# Getting the message out!



## DesertRat (Aug 6, 2014)

Here's the short of it:
I recently started a radio show. It's Internet media. It's for one hour a week. It's live (usually), and unscripted/unrehearsed (always).
It's called Totally Random Radio. Website is www.tr-radio.com.
Yes, it's a legit show. Supporting Indie artists, and people who deserve to be heard.
Next episode is gonna (hopefully) be an interview with Matt Derrick!

If you have questions for him, post em here, and there's a damn good chance they'll get asked and answered on the air.


----------



## Tude (Aug 7, 2014)

oooOOooo questions for Matt you say ...






hehe j/k - Good luck on the show!


----------



## DesertRat (Aug 7, 2014)

Thanks!


----------



## Cree (Aug 7, 2014)

Clicked the link, loved the background picture!!! Easy to navigate website. Rat, much success to you on this endeavor!!!!


----------



## DesertRat (Aug 7, 2014)

Cree said:


> Clicked the link, loved the background picture!!! Easy to navigate website. Rat, much success to you on this endeavor!!!!



Thanks for the compliments! 

That pic was taken about 50 feet away from my current roof. 

Yeah, that's my headphones and mic/stand.


----------



## DesertRat (Aug 7, 2014)

Listen up! 

Interview with Matt going down at 1900 hours PST tonight. 

Questions or comments? Post em up!


----------



## Cree (Aug 7, 2014)

Got a few... Does Matt collect lint from his belly button? Is it true that Matt is so smart that he knows the unknown soldier's mother's maiden name? kidding aside, Just want you to ask Matt who his hero/inspiration is? Rat, by chance i can't listen tonight, i can d/l it later? I think i saw that on your webpage?


----------



## DesertRat (Aug 7, 2014)

Cree said:


> Got a few... Does Matt collect lint from his belly button? Is it true that Matt is so smart that he knows the unknown soldier's mother's maiden name? kidding aside, Just want you to ask Matt who his hero/inspiration is? Rat, by chance i can't listen tonight, i can d/l it later? I think i saw that on your webpage?



Actually, nobody can listen tonight, as this interview will be prerecorded.
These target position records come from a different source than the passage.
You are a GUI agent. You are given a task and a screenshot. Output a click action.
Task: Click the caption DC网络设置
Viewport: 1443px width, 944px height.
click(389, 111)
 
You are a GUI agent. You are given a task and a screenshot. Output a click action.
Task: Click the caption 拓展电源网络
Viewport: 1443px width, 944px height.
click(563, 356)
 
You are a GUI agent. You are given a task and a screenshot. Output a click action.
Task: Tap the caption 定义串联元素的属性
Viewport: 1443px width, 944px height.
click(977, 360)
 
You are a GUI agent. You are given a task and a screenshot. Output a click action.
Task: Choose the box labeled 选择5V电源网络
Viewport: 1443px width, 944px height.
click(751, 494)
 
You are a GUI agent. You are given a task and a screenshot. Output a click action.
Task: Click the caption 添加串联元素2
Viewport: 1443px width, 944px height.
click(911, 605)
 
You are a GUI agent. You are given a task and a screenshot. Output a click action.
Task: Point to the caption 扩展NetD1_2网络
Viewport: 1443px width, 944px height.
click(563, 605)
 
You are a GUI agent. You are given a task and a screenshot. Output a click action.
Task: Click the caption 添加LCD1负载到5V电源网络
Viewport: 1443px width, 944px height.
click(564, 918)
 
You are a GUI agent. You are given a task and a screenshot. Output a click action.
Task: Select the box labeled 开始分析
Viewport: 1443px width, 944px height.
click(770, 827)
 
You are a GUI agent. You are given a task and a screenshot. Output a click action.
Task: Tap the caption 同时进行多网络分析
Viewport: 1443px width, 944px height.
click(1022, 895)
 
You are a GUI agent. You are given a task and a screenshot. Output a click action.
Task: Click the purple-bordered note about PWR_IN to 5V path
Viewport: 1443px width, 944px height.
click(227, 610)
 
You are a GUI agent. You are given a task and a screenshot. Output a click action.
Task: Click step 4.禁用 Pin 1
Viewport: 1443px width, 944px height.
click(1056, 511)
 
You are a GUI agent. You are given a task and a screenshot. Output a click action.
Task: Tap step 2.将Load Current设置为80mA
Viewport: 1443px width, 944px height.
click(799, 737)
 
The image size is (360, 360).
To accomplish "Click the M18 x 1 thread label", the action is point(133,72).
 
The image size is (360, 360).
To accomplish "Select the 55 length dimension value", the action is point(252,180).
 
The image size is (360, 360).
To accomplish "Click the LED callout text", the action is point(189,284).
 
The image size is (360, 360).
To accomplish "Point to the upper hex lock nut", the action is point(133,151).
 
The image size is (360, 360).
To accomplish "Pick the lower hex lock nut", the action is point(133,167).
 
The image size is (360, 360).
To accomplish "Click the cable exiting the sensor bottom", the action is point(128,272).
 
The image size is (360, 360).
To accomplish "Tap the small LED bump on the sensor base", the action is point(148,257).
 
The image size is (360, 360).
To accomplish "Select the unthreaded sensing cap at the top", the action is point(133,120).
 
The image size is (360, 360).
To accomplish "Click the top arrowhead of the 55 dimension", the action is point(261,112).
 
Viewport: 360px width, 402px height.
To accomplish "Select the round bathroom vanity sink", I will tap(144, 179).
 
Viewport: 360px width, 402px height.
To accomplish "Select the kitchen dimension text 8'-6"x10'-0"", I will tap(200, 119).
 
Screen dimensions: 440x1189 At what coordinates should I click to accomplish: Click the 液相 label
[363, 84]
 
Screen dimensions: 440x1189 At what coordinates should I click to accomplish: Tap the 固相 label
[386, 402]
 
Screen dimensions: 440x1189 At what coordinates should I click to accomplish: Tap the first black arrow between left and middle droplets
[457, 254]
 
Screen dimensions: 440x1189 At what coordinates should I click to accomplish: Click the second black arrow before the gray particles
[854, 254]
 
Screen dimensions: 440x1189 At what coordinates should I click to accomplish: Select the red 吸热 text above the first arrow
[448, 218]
Would have preferred to do a live interview on Sunday, but his schedule doesn't agree with that.

Yes, definitely the show will be available for download a day or two after the show.


----------



## DesertRat (Aug 9, 2014)

Okay folks, the interview with Matt last night was fucking awesome! 

In spite of the time mark mentioned in the broadcast, it's only about 47 or so minutes, but every minute is worth listening to.

To help fill in some of the missing time (it's _supposed to be_ an hour, more or less), I'll be throwing in an old, OLD song in the beginning as an extra shout out to those who just can't stay in one place (read as, damn near every one of us on this site).

If you can't catch the show this Sunday night, I'll post up a link here Monday or Tuesday where you can listen to it, or even download it if you like.


----------



## DesertRat (Aug 10, 2014)

Hey! Tonight's the night. 8 p.m. PST is the time. 

If you have the means, please help support Matt by going to www.tmvcafe.com, clicking on "radio", and hanging out for a few.

If you can't do that, it's totally understandable. There will be a couple of ways to check out the episode most likely around 10 p.m., and they will be at www.tr-radio.com.


----------



## DesertRat (Aug 11, 2014)

Yo! Interview is up! Check it out at the link I put in the post above this. It'll be plainly obvious which one it is.


----------



## Cree (Aug 11, 2014)

Rat

Still cracking up about the interview hahahaha. KUDOS , excellent job by you! I will be a listener till i take my last breath. excellent job by MD also , Wild Bill rules!!!!


----------



## DesertRat (Aug 11, 2014)

Thanks so much for the kudos, Cree! 

My only hope was to do MD and the community justice.

Hopefully that was the end result.


----------



## Matt Derrick (Aug 16, 2014)

sounds great man, thanks!!!


----------



## DesertRat (Aug 16, 2014)

Glad you like it!


----------



## DesertRat (Sep 1, 2014)

Craig:

PM sent.


----------